On August 1, 2019, the CIC Vancouver, in partnership with Pride Vancouver, held a public speaking event on How to End Homophobic Laws Across the Globe. Jason Jones explained how his legal victory in Jones v. Trinidad and Tobago helped set the precedent for India in getting homosexuality decriminalized, thereby guaranteeing freedom for over 50 million Indian LGBTQ2+ citizens. Moreover, Jason’s case is extremely important as it will be heard at the Privy Council in the UK within the next few years. Jason foresees that his win at the Privy Council will help overturn homophobic laws and decriminalize homosexuality in other Commonwealth countries across the globe.

Key Takeaways

•   Diversity within our community is a strength not a weakness. Multiple identities benefit us as it gives helps shape our worldview and ideas.

•   All forms of homophobia, transphobia, racism, and discrimination need to be called out when we see it happen. What happens in our communities here have rippling effects across the globe.

•   In order to have positive impacts in our communities, we need to be questioning the status quo more. The only way to overturn these laws is bring these questions to the courts to ensure that LGBTQ2+ rights are instilled in all countries.

Speaker’s Bio

Jason Jones is an LGBTQ2+ Human Rights Defender from Trinidad & Tobago who has lived and worked in Britain for over 30 years. His activism in LGBTQ2+ human rights spans three decades, beginning as a student in London where he marched in the Anti-Section 28 marches of 1988. In 1992, Jones returned to Trinidad, where he founded two LGBTQ2+ advocacy organizations. Due to perpetual homophobic abuse in the press and then being completely ostracized from his family, he returned to London in 1996.

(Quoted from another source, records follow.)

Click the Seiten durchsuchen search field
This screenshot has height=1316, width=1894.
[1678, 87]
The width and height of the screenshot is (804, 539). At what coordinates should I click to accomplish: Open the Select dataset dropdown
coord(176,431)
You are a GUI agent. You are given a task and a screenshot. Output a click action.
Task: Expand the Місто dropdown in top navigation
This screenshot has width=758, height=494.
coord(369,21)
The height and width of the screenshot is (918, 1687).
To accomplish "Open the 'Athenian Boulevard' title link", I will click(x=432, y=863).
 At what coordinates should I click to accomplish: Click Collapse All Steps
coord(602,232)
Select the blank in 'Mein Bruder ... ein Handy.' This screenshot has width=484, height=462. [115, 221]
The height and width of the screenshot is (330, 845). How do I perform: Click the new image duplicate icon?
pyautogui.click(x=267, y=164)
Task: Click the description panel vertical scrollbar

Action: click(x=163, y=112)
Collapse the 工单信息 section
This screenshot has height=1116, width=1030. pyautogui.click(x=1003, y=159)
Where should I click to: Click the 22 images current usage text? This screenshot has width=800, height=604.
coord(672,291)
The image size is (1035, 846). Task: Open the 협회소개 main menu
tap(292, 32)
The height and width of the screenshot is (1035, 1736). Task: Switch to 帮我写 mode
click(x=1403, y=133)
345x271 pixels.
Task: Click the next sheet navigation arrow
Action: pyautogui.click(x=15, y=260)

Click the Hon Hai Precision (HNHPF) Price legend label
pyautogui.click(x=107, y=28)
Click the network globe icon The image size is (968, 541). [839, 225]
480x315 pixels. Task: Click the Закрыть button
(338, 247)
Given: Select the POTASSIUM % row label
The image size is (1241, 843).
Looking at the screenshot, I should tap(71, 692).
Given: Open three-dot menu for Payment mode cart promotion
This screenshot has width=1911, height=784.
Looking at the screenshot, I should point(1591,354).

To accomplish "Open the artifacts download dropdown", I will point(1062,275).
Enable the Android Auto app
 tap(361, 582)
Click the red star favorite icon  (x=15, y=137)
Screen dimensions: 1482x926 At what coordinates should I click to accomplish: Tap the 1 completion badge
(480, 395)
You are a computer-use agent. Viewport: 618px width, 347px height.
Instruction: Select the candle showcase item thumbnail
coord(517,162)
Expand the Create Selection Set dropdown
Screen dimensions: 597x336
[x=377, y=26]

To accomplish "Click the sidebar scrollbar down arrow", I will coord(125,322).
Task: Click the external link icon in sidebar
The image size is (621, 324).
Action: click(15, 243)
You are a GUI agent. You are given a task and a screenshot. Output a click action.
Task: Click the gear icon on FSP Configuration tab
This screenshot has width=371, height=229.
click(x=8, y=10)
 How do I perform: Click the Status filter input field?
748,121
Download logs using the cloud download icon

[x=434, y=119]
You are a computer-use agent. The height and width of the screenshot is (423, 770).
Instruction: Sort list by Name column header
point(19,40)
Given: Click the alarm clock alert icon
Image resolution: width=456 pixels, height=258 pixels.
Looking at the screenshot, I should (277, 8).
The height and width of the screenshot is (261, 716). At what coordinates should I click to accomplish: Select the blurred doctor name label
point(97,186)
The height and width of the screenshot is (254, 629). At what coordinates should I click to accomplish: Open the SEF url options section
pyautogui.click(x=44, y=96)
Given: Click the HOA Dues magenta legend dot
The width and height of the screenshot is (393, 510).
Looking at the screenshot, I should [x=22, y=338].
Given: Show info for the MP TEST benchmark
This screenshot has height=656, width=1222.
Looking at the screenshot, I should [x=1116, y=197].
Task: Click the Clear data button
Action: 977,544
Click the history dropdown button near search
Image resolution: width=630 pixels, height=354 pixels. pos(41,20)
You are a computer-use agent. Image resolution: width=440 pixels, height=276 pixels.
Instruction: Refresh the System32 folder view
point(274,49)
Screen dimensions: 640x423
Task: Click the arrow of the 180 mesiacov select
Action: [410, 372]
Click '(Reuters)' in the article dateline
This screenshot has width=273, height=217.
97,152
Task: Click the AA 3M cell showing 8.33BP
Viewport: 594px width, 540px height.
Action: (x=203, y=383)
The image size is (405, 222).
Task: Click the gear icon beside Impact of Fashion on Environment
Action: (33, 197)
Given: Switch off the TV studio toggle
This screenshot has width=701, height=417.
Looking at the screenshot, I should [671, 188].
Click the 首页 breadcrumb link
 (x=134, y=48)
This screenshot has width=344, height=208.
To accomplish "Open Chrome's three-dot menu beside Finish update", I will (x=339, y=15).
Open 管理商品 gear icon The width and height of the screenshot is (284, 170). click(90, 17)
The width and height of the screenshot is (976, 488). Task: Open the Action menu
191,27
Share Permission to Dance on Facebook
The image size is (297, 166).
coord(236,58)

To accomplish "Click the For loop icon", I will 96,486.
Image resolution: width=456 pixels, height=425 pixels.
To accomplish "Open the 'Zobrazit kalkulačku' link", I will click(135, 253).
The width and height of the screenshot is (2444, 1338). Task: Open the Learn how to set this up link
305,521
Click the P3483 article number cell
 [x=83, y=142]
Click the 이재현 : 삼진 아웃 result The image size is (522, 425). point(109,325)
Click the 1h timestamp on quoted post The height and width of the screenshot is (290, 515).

Shortly after, he became a member of the Board of Trustees for the Stonewall Immigration Group (now known as the UK Lesbian & Gay Immigration Group), which won the right of abode in the UK for the overseas partner of an LGBTQ2+ UK citizen. He and his then partner from Trinidad were one of 40 test cases at the Home Office that helped to achieve this landmark win for British LGBTQ2+ citizens. This was also the first pro-LGBT legislation in the UK post decriminalization in 1967.

On April 12, 2018, he won a landmark legal challenge at the High Court of Trinidad and Tobago which decriminalized adult consensual same-sex intimacy. This win guarantees freedom for over 100,000 Caribbean LGBTQ2+ people. The Privy Council will, for the first time in history, respond to an appeal by the Attorney General of Trinidad and Tobago in response to Jones’ victory.